Suborn Channels: Incentives Against Timelock Bribes

Abstract

As the Bitcoin mining landscape becomes more competitive, analyzing potential attacks under the assumption of rational miners becomes increasingly relevant. In the rational setting, blockchain users can bribe miners to reap an unfair benefit. Established protocols such as Duplex Micropayment Channels and Lightning Channels are susceptible to bribery, which upends their financial guarantees. Indeed, we prove that in a two-party contract in which the honest party can spend an output right away, whereas the malicious can only spend the same output after a timelock, the latter party can promise a high fee to the miners, who then intentionally ignore the transaction of the honest party in anticipation of the higher fee. This effectively prevents a valid transaction from ever entering the blockchain, resulting in potentially severe financial losses for the honest and considerable gains for the malicious party.

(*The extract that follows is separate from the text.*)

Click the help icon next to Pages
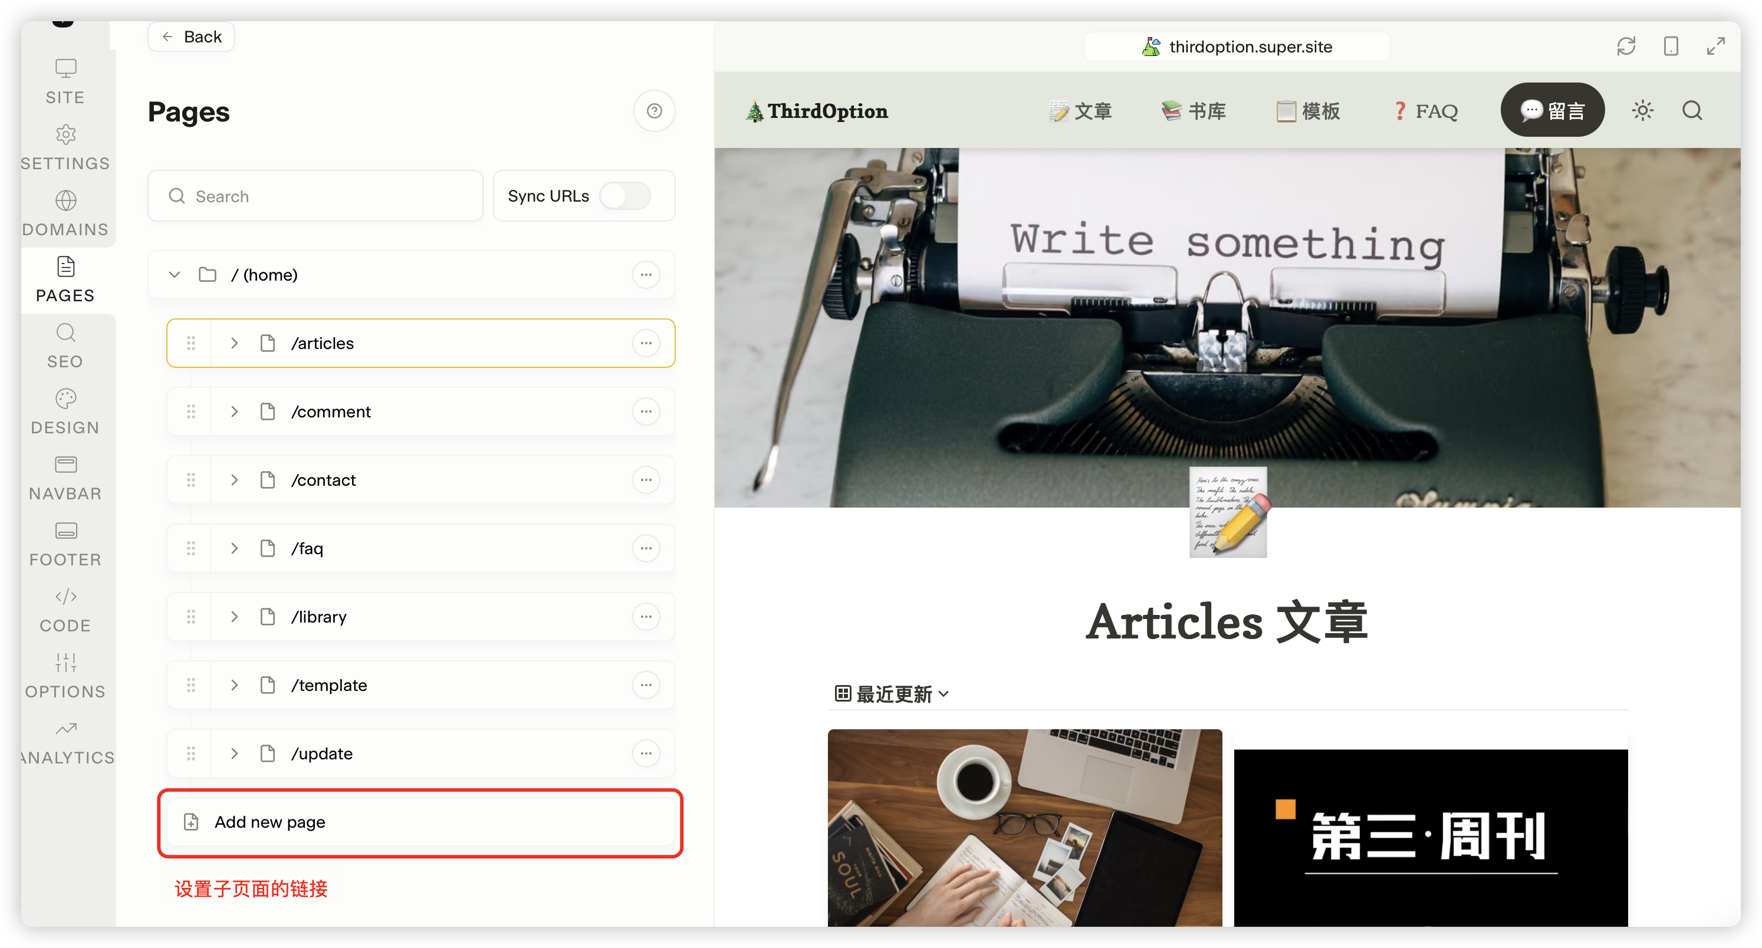1762x948 pixels. (x=655, y=111)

We expand previous results on timelock bribes to more realistic blockchains, proving that a general class of contracts are susceptible. We then apply our results to Duplex Micropayment Channels and Lightning Channels, providing exact bounds on their safe operating region. Furthermore, we enhance the Bitcoin Script of Duplex Micropayment Channels so that the coins of a party that attempts to bribe are given to the miners as fees, therefore effectively disincentivizing bribes. Our solution, named Suborn channels, is implemented as a proof-of-concept. We also propose a small change to Lightning Channels that achieves a similar effect. Moreover, we formally express the exact circumstances under which our two proposals ensure alignment of miner incentives with the prescribed protocol outcome.

O.S. Thyfronitis Litos—Work done while the author was at the University of Edinburgh.

Appendices

A Suborn Transactions Script for Incentivized DMC

(Figs. 7, 8 and 9)

Fig. 5.

Script for \(P_{3-i}\)’s output of \(P_i\)’s update transactions, \(i \in \{1, 2\}\)

Fig. 6.

Script for \(P_i\)’s output in \(P_i\)’s refund and update transactions, \(i \in \{1, 2\}\)

Fig. 7.

Witness script spending honest (“IF”) branch of Fig. 5 script

Fig. 8.

Witness script spending Fig. 6 script

Fig. 9.

Witness script spending punishment (“ELSE”) branch of Fig. 5 script

B Omitted Proofs

Proof of Lemma 1. For round \(k \in [T]\), the game is either \(\varGamma _k\) or \(\varGamma ^*_k\). If a miner attempts to mine \(\texttt {tx}_{1}\) in round k, the maximum value she can extract is if she chooses to mine \(\texttt {txs}^*_{1}\) and fill the remaining \(N-m\) slots with unrelated transactions. There is no benefit to be gained in this or later rounds if a different way of including \(\texttt {tx}_{1}\) is chosen, so we ignore such other options. The expected fee she gains from this round is \(\lambda _i (f_1 + (N-m)f)\) in the first case and 0 in the second (as her block would be invalid). If instead she attempts to mine only unrelated transactions, her expected gains from this round are \(\lambda _i N f\). It is \(mf> f_1 \Leftrightarrow Nf> f_1 + (N-m)f \Leftrightarrow \lambda _i Nf > \lambda _i(f_1 + (N-m)f)\) and \(\lambda _i Nf > 0\), so attempting to mine only unrelated transactions offers higher value in both cases. Since the expected utility is the sum of the expected gains of all rounds, attempting to mine \(\texttt {txs}^*_{1}\) in any round is strictly dominated by attempting to mine \(\texttt {txs}_{u}\) in their place.    \(\square \)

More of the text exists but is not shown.